How to Use the Security Headers Checker
1. Enter your website URL (e.g. https://example.com)
2. Click Check — results appear in a few seconds
3. The large letter grade shows your overall security header score
4. Each security header is graded individually with a score and explanation
5. Missing headers show a recommendation for exactly what to add
6. Expand All Response Headers to see every header your server returns
Frequently Asked Questions
What are HTTP security headers?
HTTP security headers are instructions sent by your web server to the browser that tell it how to behave when handling your website. They protect against common attacks like cross-site scripting (XSS), clickjacking, and man-in-the-middle attacks. They are set in your web server configuration and cost nothing to implement.

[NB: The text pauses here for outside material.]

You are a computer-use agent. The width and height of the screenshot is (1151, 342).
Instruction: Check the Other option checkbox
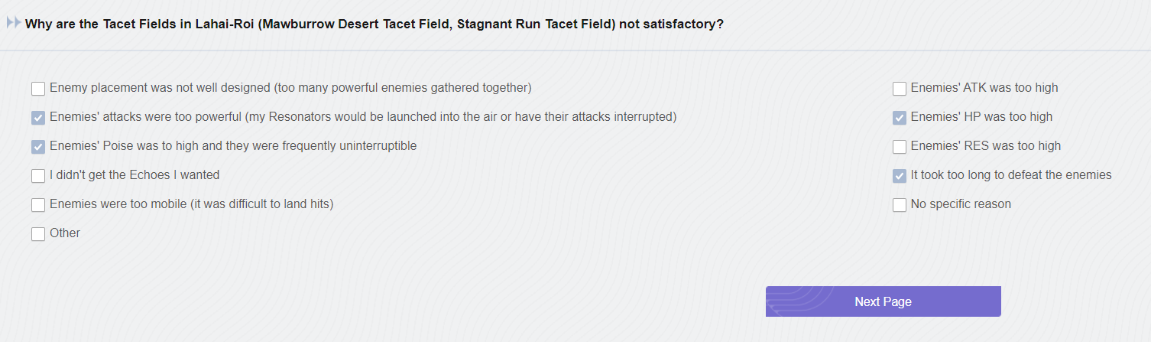pyautogui.click(x=38, y=234)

What is Content Security Policy (CSP)?
CSP is a powerful header that tells the browser exactly which resources (scripts, styles, images, fonts) are allowed to load on your page. A strict CSP prevents attackers from injecting malicious scripts even if they find an XSS vulnerability. It is the most impactful security header you can add.
What is HSTS and why does max-age matter?
HSTS (HTTP Strict Transport Security) tells browsers to always use HTTPS when visiting your site for a set period (max-age in seconds). A max-age of 31536000 means 1 year. Once a browser receives this header, it will refuse to connect via HTTP for that duration, protecting users even if they type http:// manually.
How do I add security headers to my website?
The method depends on your web server. In Nginx, add headers inside a location block. In Apache, use the Header directive in .htaccess. In Caddy, use the header directive in your Caddyfile. In Cloudflare, you can add headers via Transform Rules. Most frameworks also allow setting headers in middleware.
Will adding security headers break my website?
HSTS, X-Frame-Options, X-Content-Type-Options, Referrer-Policy and Permissions-Policy are safe to add immediately. Content-Security-Policy requires more care — start with report-only mode to check what would be blocked before enforcing it, as a strict CSP can break inline scripts and styles.